> [Task prompt]:
Every entry is to be reproduced word for word, but the images are not.

===== Dataset entries

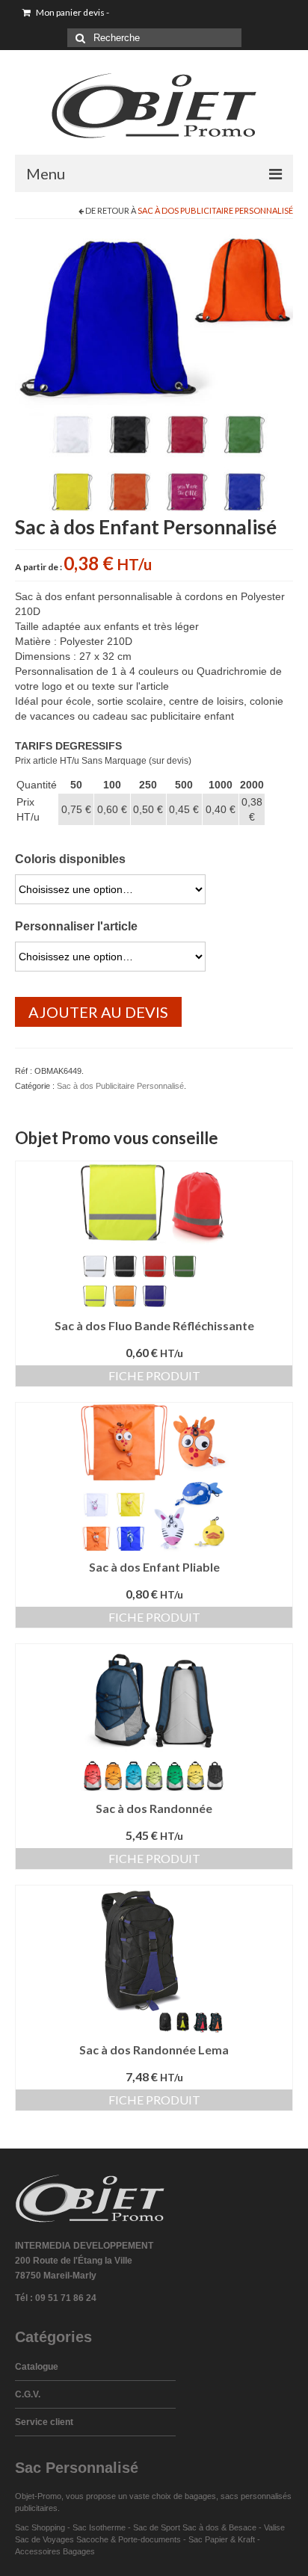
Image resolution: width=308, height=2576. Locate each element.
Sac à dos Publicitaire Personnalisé (215, 210)
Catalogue (36, 2367)
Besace (242, 2527)
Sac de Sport (156, 2527)
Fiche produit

==========

> [Completed exercise]:
Image resolution: width=308, height=2576. Locate each element.
Sac à dos Publicitaire Personnalisé (215, 210)
Catalogue (36, 2367)
Besace (242, 2527)
Sac de Sport (156, 2527)
Fiche produit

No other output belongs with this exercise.